I thought Moritze was already dead as Callan continued to toss him around like his body weighed nothing, as he continued to punch and crush, torture and destroy.

I cried. Not for Moritze’s life, but to understand that Callan wasn’t just destroying one man who’d wronged him, he was expelling all the darkness he’d carried his entire life.

A boy made a slave.

A slave treated as a beaten dog.

A man that had risen above the flames of a painful life to prove he was the most powerful of us all.

Watching him revealed another truth buried beneath all the secrets and lies in our life:

He had shown such a gut wrenching level of restraint when it came to me, even when I believed he was at his most violent.

I knew what it felt like to be the target of those angry amber eyes, but I also knew the tender touch of hand that could have crushed me without guilt for doing it.

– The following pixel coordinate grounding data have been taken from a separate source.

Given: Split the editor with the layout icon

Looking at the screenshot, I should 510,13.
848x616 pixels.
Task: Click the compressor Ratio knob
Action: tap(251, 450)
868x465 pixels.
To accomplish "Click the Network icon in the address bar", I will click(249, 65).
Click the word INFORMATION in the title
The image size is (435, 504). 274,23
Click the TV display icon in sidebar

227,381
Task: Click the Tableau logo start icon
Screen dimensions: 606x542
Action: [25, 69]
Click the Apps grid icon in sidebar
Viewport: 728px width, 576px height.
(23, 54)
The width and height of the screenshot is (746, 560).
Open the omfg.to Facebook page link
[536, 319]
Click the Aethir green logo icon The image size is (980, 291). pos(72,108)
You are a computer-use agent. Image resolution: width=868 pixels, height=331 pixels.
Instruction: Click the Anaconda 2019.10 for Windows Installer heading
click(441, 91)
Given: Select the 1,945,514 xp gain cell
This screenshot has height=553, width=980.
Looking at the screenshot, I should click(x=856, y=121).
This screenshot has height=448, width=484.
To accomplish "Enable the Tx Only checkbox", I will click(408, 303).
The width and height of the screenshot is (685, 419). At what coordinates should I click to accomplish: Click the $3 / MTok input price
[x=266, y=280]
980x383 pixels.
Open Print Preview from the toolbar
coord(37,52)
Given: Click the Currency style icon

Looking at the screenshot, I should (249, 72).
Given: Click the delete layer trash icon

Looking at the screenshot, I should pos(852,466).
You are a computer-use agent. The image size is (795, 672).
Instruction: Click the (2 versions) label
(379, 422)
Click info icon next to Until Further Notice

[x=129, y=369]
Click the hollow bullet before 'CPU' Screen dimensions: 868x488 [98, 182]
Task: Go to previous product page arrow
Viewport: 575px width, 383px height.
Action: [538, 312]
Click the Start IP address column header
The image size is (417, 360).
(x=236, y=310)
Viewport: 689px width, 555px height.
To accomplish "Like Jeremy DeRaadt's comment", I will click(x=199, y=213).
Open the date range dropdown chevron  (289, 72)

It was enough. I’d had enough.

And while Callan couldn’t seem to pull himself back from the edge of the death he was delivering, the woman beside me let go of my hand to run after him, daring to step up behind him and say exactly what I was thinking.

“Callan, stop. He’s dead. You’ve done enough.”

He spun to face her, his shoulders and chest beating with heavy breath, blood and sweat dripping from the ends of his dark hair. Crimson rivulets flowed down his arms and face, his eyes narrowing on the woman with such ferocious intent that I feared for her in that moment.

She didn’t move, her face tipped up to his as he stared down.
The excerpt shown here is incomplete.